Una comedia dramática extraña y melancólica
La nueva película de la directora de "Una novia errante" hace de lo impredecible una manera de ver, pensar y ubicarse en el mundo. Un mundo tan absurdo y pandémico como el nuestro.
Sobre el final de El perro que no calla, una enfermedad respiratoria invade este particular universo creado por la realizadora Ana Katz, obligando a sus protagonistas a moverse en cuclillas –el virus circula a una altura superior a 1,2 metros del piso– o de pie y cubiertos con cascos transparentes conectados a una mascarilla de oxígeno. Cascos caros, solo accesibles para quienes dispongan del dinero para comprarlo y con los que resulta difícil hablar y escucharse. Es tentador, casi inevitable, pensar ese giro argumental del guion coescrito por Katz y Gonzalo Delgado como consecuencia de una época que nos ha acostumbrado a escenas a priori inimaginables en el mundo moderno, con los barbijos, alcoholes y demás enseres como estrellas del último año y medio. Pero El perro que no calla fue escrita antes de marzo de 2020, por lo que esa hipótesis queda desterrada. Tampoco es que Katz tenga una bola mágica para anticipar el futuro ni que haya leído papers científicos sobre la posibilidad de una pandemia. La película, desde ya, no tiene como centro una crisis sanitaria ni nada por el estilo, sino una mucho más mundana, vinculada con los vericuetos insondables de la vida y las complejidades de abrazar certezas frente a ese escenario descocido llamado futuro.

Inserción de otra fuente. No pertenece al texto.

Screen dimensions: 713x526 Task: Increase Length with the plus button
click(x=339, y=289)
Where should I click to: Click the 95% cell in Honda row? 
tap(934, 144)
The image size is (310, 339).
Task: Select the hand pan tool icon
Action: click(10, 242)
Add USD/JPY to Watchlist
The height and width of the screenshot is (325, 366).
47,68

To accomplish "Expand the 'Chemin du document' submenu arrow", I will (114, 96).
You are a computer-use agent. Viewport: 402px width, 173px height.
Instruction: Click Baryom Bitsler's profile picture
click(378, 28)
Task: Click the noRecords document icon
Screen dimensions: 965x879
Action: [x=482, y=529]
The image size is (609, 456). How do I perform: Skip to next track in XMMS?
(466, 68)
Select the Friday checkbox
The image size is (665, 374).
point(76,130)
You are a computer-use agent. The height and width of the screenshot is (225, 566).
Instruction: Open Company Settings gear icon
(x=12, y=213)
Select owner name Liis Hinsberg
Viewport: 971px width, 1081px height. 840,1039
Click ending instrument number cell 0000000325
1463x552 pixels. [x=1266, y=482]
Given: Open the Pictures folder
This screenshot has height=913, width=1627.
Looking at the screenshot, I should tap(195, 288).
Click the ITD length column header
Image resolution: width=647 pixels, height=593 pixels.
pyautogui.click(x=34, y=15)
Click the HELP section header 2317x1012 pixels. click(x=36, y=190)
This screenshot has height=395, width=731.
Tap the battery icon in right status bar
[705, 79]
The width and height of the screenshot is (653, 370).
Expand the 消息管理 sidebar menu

La enfermedad funciona –al igual que en Tóxico, otra película que en 2019 podía catalogarse como ciencia ficción y hoy ya no– como un catalizador de miedos e inquietudes que transcienden una coyuntura particular. Lo hace a través de su personaje central, Sebastián (Daniel Katz, hermano de la directora), a quien en la primera escena se lo ve recibiendo los reproches de un vecino por los llantos de su perra. A ese vecino se suma otro, luego otro, y más tarde uno más, conformando una improvisada reunión de consorcio signada por la incomodidad. Una incomodad que ha permeado toda la filmografía de Katz y que aquí aparece de manera subrepticia, entre los pliegues de un relato engañosamente simple en su estructura de viñetas que describen distintas etapas de la vida de Sebastián. Queda claro que el muchacho ama a esa perra a la que nunca se la escucha emitir sonido alguno. Tanto como para, ante la imposibilidad de solucionar su conflicto vecinal, llevarla con él a la oficina donde trabaja como diseñador gráfico. La jefa (Valeria Lois) lo cita en su despacho para hacerle entender que todo bien con los animales, pero no da para que la mascota ande paseándose por entre los escritorios. Sebastián tiene que elegir: el trabajo o la perra. Es de suponer con quién se queda.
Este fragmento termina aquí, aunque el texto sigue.